Overview
Electric power systems is at the core of modern society, powering everything from your fridge to the internet. My long-term goal is ensure that our electric grid supports is able to support increasing amounts of cleaner, greener electricity, while simultaneously preparing the grid for the challenges of more extreme weather and growing demand for electricity. In this process, we need to remember that sustainability is not only about the environment – we also need to ensure that the grid remains economically and socially sustainable to ensure electricity access for all.
Research
Our research focuses on facilitating this transition to a more sustainable and resilient energy system, while ensuring that electricity can be provided in an economically efficient and secure manner. To tackle challenges faced by participants in the energy industry, from system operators to power producers and consumers, we combine practical insights from electric power systems and power engineering with uncertainty modelling and data-driven optimization. We are developing mathematical tools and software implementations to model and optimize system operation, while taking into account the impact of uncertain events such as variations renewable energy production, component failures and large-scale outages.
Publications
Lots of interesting research going on! For an up-to-date overview of my publications, please visit my google scholar page.
Teaching
I teach the following courses at UW Madison:
- ECE 427 Electric Power Systems (Fall 2018, Fall 2020)
An introduction to electric power systems, including components like transmission lines and transformers, AC and DC power flow and fault analysis. - ECE/CS/ISyE 524 Introduction to optimization (Spring 2019, Spring 2020)
An modelling-focused class that introduces to a wide range of optimization problems, including linear, convex and general non-linear optimization as well as continuous and discrete problems. Teaches students how to implement and solve such problems.
- ECE 723 Online Control of Power Systems (Spring 2024)
A redeveloped course teaching advances methods and topics for electric power systems analysis. - ECE 901 Electric Distribution Grids: Modeling and Analysis (Spring 2021, 2025)

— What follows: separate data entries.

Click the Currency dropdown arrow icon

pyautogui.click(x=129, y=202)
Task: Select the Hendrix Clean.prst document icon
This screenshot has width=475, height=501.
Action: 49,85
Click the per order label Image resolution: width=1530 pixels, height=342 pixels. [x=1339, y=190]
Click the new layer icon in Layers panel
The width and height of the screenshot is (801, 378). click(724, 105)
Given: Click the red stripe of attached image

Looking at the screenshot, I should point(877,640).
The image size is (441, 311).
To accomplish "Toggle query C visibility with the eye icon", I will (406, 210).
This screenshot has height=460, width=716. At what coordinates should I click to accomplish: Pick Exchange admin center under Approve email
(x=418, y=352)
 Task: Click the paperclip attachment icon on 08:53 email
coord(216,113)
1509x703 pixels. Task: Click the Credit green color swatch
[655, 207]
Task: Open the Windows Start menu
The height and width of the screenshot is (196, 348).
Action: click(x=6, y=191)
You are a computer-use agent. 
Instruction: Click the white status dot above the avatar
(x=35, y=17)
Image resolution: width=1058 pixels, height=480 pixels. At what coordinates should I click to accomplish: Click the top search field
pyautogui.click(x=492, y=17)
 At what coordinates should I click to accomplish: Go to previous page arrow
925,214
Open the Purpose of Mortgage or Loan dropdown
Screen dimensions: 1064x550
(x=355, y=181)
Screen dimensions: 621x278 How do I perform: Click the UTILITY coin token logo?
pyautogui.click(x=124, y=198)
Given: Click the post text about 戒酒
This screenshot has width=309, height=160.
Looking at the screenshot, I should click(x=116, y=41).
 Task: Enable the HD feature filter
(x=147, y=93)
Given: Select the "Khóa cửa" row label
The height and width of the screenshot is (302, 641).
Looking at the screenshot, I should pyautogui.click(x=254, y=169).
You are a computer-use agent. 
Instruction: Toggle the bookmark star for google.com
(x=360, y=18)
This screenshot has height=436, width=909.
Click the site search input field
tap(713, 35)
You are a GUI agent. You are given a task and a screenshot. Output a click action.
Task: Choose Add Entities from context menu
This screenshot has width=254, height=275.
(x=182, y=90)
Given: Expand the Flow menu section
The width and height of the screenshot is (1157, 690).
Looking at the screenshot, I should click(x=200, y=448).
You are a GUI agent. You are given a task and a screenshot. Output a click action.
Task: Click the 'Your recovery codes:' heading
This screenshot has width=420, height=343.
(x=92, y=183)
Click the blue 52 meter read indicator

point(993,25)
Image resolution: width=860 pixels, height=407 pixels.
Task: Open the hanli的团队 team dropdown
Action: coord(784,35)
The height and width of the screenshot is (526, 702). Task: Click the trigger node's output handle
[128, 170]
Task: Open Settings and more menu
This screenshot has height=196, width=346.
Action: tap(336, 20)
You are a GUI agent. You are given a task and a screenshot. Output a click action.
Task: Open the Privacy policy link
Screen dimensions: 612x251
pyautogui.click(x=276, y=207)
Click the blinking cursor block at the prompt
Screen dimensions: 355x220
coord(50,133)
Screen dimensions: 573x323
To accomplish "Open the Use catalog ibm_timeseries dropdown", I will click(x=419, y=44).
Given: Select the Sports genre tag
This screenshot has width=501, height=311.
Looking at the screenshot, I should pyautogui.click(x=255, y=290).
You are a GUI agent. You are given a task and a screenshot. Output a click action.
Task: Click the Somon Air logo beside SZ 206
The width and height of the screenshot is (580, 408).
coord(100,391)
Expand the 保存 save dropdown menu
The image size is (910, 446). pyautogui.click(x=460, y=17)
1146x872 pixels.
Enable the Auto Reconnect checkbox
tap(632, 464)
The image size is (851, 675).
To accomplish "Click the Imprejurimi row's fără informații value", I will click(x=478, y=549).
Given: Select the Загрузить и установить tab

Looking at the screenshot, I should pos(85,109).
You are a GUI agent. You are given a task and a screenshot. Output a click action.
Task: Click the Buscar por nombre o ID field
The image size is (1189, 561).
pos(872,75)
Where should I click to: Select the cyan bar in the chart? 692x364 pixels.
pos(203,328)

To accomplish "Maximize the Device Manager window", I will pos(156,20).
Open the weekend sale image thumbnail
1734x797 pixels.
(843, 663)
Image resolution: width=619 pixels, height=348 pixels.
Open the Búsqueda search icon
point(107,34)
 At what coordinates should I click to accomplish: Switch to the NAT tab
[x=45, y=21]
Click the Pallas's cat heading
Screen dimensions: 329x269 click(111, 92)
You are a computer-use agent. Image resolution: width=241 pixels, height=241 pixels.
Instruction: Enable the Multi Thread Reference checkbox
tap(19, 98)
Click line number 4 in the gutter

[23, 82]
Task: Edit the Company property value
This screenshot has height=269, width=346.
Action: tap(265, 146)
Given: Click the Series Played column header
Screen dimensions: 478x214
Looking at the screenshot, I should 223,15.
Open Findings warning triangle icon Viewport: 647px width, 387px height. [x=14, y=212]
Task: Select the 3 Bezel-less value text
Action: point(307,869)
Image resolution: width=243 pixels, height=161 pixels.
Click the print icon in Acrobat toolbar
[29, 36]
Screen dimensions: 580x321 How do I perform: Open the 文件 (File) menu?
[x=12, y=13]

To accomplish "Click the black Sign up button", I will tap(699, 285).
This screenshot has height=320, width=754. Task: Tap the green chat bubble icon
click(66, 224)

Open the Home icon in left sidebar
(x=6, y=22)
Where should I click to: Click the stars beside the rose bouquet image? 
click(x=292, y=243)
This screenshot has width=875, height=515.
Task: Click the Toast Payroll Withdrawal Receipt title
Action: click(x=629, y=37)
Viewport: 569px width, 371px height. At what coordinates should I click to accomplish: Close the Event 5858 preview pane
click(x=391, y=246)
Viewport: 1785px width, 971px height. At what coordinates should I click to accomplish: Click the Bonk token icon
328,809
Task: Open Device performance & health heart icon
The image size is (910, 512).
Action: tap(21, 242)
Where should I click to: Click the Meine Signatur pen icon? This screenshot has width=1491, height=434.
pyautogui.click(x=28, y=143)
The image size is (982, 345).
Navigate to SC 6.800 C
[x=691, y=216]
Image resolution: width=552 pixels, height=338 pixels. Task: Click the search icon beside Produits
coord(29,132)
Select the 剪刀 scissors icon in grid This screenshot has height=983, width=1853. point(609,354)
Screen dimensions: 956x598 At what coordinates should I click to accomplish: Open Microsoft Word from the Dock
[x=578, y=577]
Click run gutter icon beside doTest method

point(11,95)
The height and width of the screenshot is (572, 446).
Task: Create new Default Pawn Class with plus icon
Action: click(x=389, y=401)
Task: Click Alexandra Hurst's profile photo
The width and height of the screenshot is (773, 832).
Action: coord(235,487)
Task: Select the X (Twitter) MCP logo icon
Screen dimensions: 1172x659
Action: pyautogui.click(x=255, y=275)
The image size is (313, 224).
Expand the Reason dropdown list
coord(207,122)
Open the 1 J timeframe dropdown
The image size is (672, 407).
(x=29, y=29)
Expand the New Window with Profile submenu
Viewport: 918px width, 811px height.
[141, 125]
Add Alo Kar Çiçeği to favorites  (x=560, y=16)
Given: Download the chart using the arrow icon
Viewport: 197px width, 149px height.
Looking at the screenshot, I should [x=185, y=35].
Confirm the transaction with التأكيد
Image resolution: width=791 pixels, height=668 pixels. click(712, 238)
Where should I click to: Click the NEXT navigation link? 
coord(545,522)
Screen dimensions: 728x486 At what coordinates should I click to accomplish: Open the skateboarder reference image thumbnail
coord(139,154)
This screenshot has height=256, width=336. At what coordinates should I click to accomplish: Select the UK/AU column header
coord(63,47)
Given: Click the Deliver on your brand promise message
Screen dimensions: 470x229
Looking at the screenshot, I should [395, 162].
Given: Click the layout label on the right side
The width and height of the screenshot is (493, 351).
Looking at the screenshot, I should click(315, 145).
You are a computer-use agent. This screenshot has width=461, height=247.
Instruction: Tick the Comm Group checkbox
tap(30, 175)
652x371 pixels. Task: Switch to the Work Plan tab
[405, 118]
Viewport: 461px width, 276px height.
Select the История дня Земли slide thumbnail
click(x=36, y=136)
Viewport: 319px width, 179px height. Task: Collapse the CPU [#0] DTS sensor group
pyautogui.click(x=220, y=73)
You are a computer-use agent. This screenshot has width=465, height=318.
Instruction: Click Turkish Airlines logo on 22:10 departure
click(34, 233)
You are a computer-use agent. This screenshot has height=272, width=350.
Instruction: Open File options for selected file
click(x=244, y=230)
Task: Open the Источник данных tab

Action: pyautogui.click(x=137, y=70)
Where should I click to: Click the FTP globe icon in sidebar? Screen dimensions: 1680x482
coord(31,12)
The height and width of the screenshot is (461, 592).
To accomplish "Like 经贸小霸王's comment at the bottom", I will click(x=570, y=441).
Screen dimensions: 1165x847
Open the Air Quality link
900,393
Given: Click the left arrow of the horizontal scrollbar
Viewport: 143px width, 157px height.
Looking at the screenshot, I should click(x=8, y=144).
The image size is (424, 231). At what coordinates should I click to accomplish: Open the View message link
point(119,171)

A newly developed special topics course about traditional and emerging modeling and analysis methods for electric distribution grids. - ECE 203 Signals, Information and Computation (Fall 2022)
Introductory class, teaching students about signals, information, and computational techniques in electrical engineering.
In addition to my teaching at UW Madison, I have developed several tutorial-style teaching materials that are meant to help PhD students get up to speed on topics relevant to their research.
- Power system optimization under uncertainty: In collaboration with David Pozo, Anthony Papavasiliou, Daniel K Molzahn, Jalal Kazempour and Antonio Conejo, I wrote an invited review paper on power system optimization under uncertainty for the Power System Computation Conference. The link to the paper is here.
- Convex relaxations in power systems optimization: In collaboration with Carleton Coffrin (Los Alamos National Laboratory), we created a small video series as a tutorial and initial guide to convex relaxations in power systems optimization. Here is a link to the description of the series, and a link to the videos themselves.

Dr. Line Roald
Line Roald is an Associate Professor in the Department of Electrical and Computer Engineering at University of Wisconsin-Madison. She received her Ph.D. degree in Electrical Engineering (2016) from ETH Zurich, Switzerland, and was a postdoctoral research fellow at Los Alamos National Laboratory. She is the recipient of an NSF CAREER award, the Vilas Early Career Investigator Award and several best paper awards, and a member of the Roundtable on Artificial Intelligence and Climate Change at the National Academies of Sciences, Engineering and Medicine. Her research interests center around modeling and optimization of energy systems, with a particular focus on managing uncertainty and risk from extreme weather and renewable energy variability.